Items listed in a dataset>
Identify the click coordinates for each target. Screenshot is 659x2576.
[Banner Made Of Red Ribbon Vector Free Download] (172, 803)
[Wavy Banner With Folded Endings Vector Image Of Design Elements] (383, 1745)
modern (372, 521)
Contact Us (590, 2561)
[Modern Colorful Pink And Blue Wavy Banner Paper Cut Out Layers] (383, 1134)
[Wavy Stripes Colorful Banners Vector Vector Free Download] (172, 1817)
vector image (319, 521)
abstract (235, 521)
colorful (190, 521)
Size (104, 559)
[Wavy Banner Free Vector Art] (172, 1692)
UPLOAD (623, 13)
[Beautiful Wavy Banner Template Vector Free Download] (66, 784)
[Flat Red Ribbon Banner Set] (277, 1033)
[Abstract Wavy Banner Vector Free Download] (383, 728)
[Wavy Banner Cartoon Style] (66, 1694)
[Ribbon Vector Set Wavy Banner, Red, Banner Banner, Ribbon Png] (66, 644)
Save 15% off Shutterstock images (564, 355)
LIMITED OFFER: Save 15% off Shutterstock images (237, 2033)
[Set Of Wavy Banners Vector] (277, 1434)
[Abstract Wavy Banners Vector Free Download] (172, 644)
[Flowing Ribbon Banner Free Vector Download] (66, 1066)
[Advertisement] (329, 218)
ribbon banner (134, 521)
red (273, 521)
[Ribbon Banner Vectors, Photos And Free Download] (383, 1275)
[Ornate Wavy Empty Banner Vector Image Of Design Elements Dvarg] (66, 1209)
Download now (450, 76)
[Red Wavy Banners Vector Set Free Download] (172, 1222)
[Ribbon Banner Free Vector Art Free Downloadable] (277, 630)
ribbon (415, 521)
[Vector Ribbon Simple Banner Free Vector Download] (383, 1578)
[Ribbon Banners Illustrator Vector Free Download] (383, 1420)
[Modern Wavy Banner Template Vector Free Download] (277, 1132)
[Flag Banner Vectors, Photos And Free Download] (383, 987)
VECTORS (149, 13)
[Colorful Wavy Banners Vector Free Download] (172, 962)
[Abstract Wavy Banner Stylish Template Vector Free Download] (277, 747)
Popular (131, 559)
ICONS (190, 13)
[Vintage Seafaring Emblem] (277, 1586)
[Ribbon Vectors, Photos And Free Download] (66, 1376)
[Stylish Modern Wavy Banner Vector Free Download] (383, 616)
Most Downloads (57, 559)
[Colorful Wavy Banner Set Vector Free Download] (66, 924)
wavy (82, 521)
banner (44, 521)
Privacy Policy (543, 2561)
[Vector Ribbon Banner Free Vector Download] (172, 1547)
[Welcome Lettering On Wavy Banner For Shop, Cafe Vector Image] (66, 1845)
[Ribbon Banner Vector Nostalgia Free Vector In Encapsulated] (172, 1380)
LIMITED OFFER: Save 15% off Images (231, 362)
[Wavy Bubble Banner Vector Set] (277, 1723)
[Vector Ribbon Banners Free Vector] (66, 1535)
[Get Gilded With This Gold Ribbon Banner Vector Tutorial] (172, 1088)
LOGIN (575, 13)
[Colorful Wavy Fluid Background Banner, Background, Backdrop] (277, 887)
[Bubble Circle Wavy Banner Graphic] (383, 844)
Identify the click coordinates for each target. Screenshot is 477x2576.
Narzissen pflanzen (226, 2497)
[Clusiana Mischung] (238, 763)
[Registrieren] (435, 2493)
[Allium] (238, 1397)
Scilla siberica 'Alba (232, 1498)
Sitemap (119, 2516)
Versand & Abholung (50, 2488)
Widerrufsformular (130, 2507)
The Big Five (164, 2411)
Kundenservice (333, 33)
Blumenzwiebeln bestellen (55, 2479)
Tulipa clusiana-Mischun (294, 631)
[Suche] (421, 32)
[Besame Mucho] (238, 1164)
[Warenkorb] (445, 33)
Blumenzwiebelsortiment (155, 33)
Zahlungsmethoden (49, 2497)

AIM OF THE EXERCISE> Nothing but the lines from the one that contains "The Big Five (164, 2411)" through the end of the data above should appear, each reproduced exactly.

OUTPUT BELOW>
The Big Five (164, 2411)
Kundenservice (333, 33)
Blumenzwiebeln bestellen (55, 2479)
Tulipa clusiana-Mischun (294, 631)
[Suche] (421, 32)
[Besame Mucho] (238, 1164)
[Warenkorb] (445, 33)
Blumenzwiebelsortiment (155, 33)
Zahlungsmethoden (49, 2497)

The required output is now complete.